> _What the task asks_:
All that is needed is the line in the material below containing "The width and", plus every line after it, printed exactly.

> _Input data_:

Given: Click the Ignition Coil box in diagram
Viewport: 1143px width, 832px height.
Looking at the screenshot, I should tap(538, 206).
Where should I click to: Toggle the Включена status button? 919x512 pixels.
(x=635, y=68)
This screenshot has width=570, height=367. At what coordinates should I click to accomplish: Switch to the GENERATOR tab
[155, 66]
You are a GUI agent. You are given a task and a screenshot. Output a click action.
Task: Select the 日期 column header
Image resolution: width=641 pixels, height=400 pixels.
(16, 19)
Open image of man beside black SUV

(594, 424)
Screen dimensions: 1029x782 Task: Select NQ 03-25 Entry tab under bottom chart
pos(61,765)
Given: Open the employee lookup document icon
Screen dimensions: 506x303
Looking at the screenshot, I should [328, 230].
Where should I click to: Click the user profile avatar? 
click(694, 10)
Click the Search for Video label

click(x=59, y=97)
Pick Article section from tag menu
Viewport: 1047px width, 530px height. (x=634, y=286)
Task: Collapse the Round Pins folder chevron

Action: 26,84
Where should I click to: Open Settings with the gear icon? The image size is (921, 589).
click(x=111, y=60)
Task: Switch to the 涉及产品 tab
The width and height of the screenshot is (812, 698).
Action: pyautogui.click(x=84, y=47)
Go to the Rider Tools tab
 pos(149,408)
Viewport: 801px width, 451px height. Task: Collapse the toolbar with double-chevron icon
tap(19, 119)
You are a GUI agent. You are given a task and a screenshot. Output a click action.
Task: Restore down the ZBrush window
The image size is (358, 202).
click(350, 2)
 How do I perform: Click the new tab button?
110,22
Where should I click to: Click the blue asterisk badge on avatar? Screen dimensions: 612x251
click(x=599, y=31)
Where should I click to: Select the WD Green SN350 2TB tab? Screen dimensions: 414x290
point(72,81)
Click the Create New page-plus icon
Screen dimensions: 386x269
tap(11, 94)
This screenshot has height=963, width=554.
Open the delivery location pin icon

> _Solution_:
The width and height of the screenshot is (812, 698).
Action: pyautogui.click(x=84, y=47)
Go to the Rider Tools tab
 pos(149,408)
Viewport: 801px width, 451px height. Task: Collapse the toolbar with double-chevron icon
tap(19, 119)
You are a GUI agent. You are given a task and a screenshot. Output a click action.
Task: Restore down the ZBrush window
The image size is (358, 202).
click(350, 2)
 How do I perform: Click the new tab button?
110,22
Where should I click to: Click the blue asterisk badge on avatar? Screen dimensions: 612x251
click(x=599, y=31)
Where should I click to: Select the WD Green SN350 2TB tab? Screen dimensions: 414x290
point(72,81)
Click the Create New page-plus icon
Screen dimensions: 386x269
tap(11, 94)
This screenshot has height=963, width=554.
Open the delivery location pin icon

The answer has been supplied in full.